Namensgebung fest geregelt

Es dauerte nicht lange und eine zweite Empfehlung ging ins Rennen. Der Vorstand des SV Lok Engelsdorf schlägt Doppel-Bahnrad-Olympiasieger Jens Lehmann (53) vor. In der Begründung von Vereinspräsident Lutz Lehmann (67) hieß es unter anderem: „Jens ist Engelsdorfer und hat 1984 im RAW die Lehre als Schlosser erfolgreich beendet. Seit 2004 ist er im Stadtrat und seit 2017 im Bundestag.“ Das Lok-Ehrenmitglied habe sich stets für Belange des Stadtteils im Leipziger Osten stark gemacht, wie für den Hallenneubau oder den Kunstrasenplatz in der Hans-Weigel-Straße, der noch vor Weihnachten fertig wird.

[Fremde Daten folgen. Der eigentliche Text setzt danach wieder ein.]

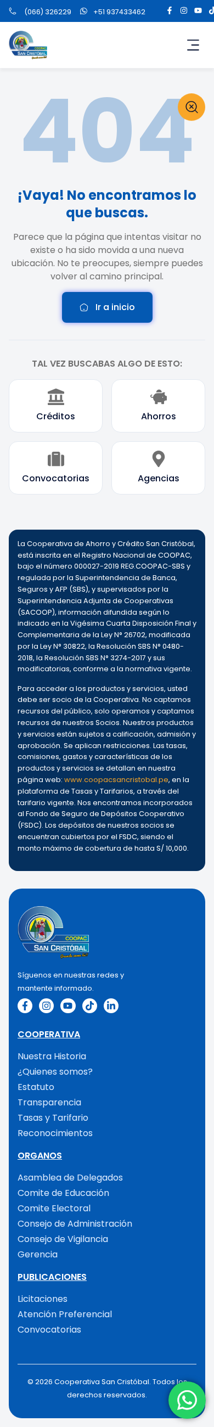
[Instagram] (184, 10)
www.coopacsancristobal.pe (116, 779)
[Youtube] (198, 10)
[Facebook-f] (169, 10)
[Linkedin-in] (111, 1005)
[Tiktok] (89, 1005)
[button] (193, 44)
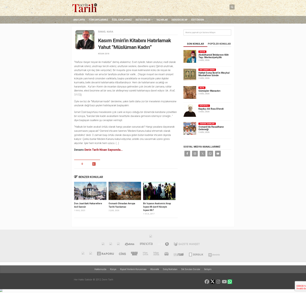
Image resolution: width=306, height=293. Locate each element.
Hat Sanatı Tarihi (207, 70)
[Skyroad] (179, 254)
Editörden (197, 19)
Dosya (202, 52)
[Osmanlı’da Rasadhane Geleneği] (189, 128)
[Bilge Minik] (156, 254)
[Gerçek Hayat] (134, 254)
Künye (113, 269)
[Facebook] (207, 281)
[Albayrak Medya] (150, 237)
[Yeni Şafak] (103, 244)
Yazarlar (162, 19)
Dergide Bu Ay (179, 19)
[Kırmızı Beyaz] (166, 254)
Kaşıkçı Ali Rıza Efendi (211, 108)
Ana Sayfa (79, 19)
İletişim (207, 269)
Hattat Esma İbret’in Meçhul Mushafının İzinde (213, 74)
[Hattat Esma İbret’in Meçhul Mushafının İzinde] (189, 74)
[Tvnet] (110, 244)
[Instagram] (218, 281)
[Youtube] (224, 281)
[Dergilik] (196, 254)
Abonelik (154, 269)
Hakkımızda (100, 269)
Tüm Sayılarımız (98, 19)
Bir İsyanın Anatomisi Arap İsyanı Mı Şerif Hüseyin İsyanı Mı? (157, 206)
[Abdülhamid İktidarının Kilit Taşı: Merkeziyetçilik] (189, 56)
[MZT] (163, 244)
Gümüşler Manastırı (209, 90)
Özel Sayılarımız (122, 19)
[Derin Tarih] (83, 254)
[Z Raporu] (105, 254)
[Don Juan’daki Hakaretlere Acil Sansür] (90, 191)
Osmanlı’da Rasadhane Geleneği (211, 128)
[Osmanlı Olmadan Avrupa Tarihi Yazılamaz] (125, 191)
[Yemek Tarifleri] (130, 244)
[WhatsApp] (230, 281)
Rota (202, 88)
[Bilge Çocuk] (145, 254)
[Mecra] (146, 244)
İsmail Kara (105, 31)
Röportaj (204, 106)
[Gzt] (118, 244)
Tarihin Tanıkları (207, 124)
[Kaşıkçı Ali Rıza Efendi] (189, 110)
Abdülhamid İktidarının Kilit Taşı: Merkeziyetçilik (213, 56)
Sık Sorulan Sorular (190, 269)
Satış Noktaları (170, 269)
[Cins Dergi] (122, 254)
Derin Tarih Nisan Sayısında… (103, 149)
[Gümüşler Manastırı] (189, 92)
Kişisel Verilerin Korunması (133, 269)
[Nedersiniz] (214, 254)
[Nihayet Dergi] (90, 254)
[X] (212, 282)
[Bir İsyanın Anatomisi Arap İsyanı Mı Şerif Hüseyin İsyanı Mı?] (159, 191)
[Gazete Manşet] (187, 244)
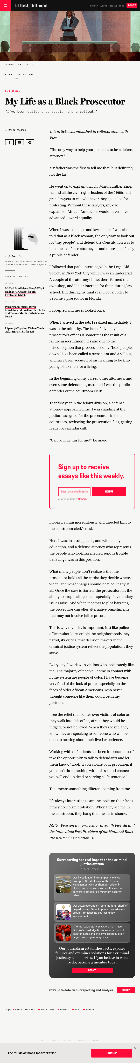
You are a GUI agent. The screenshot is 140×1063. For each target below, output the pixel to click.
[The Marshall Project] (30, 5)
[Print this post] (30, 142)
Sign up (109, 491)
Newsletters (116, 5)
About (103, 5)
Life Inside (12, 90)
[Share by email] (19, 142)
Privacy (68, 1040)
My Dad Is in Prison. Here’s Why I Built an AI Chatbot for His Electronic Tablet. (24, 292)
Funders (95, 1040)
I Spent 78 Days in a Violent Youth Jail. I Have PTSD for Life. (24, 330)
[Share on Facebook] (9, 142)
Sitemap (82, 1040)
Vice (53, 138)
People (55, 1040)
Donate (132, 5)
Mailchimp (83, 499)
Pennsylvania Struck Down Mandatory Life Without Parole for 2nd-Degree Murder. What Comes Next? (25, 311)
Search (94, 5)
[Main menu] (5, 5)
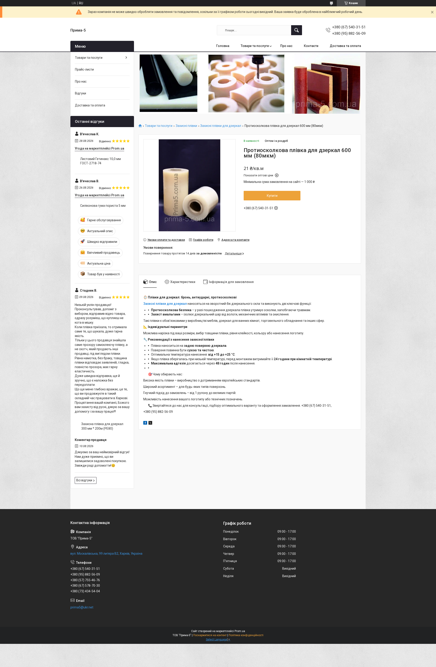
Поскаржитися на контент (210, 635)
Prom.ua (240, 631)
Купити (272, 195)
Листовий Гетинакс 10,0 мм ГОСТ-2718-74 (100, 161)
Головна (222, 46)
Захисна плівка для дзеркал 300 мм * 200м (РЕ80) (102, 426)
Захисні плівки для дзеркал (220, 126)
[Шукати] (296, 30)
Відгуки (80, 93)
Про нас (286, 46)
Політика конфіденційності (246, 635)
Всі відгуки (84, 480)
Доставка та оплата (345, 46)
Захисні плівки (186, 126)
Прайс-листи (84, 69)
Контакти (311, 46)
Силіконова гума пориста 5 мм (103, 205)
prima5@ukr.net (81, 607)
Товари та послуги (255, 46)
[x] (150, 423)
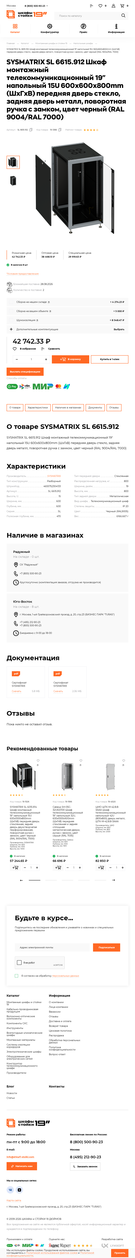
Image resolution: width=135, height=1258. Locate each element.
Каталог (15, 32)
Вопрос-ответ (57, 1054)
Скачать (16, 691)
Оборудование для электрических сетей (20, 1057)
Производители (16, 1072)
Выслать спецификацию (25, 371)
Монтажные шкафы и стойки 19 (24, 1003)
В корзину (74, 359)
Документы (95, 407)
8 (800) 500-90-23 (35, 5)
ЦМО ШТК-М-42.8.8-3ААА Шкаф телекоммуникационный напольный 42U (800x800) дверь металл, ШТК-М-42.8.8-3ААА (110, 814)
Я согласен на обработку (50, 975)
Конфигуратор (50, 32)
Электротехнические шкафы (24, 1051)
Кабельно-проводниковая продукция (22, 1010)
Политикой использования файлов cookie (51, 1252)
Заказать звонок (87, 1166)
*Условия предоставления (23, 273)
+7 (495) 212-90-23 (30, 622)
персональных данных (65, 975)
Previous (21, 880)
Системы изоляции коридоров (18, 1045)
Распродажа (56, 1035)
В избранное (28, 348)
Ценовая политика (60, 1030)
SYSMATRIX (54, 476)
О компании (56, 1002)
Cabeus (70, 840)
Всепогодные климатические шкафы (24, 1034)
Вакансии (55, 1011)
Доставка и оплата (60, 1021)
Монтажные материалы (21, 1039)
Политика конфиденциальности (62, 1048)
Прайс (83, 32)
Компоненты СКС (17, 1023)
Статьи (11, 1098)
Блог (10, 1086)
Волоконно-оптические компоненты (21, 1017)
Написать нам (23, 1166)
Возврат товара (58, 1026)
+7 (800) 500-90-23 (30, 573)
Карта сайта (14, 1200)
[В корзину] (15, 867)
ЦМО (112, 825)
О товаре (15, 407)
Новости (12, 1093)
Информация (59, 995)
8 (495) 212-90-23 (85, 1157)
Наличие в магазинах (68, 407)
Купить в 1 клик (109, 359)
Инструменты (15, 1028)
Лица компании (58, 1007)
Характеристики (38, 407)
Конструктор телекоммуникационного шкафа (22, 1066)
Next (114, 880)
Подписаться (107, 947)
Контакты (56, 1086)
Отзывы (114, 407)
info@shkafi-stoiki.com (20, 1157)
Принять (119, 1252)
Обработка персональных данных (64, 1041)
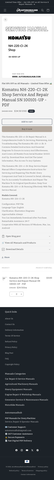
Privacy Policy (11, 347)
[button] (5, 10)
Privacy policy (43, 467)
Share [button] (7, 257)
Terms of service (27, 471)
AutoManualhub (17, 467)
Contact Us (10, 324)
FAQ (7, 359)
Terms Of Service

Turnerin oder Radsportler? Weder noch. Denn wie das Amt für Jugend, Familie und Bildung auf SPORTBUZZER-Anfrage mitteilte, „erhalten Sporthallen, die zu einer Schule gehören, keinen eigenen Namen. Sie gehören zum Gebäude-Ensemble der Schule, die immer einen Namen bzw. eine Nummer hat. Im Bereich der Schulnamen ist es so, dass Schulen nur nach bereits verstorbenen Personen benannt werden können. Dies ist in der durch den Stadtrat beschlossenen Richtlinie zur Schulnamensgebung geregelt."

Dann sei es so, sagt Manfred Hohler und wird weiter aus seinem Küchenfenster schauen – hoffend, dass möglichst bald sportliches Leben in die neue Engelsdorfer Halle einzieht.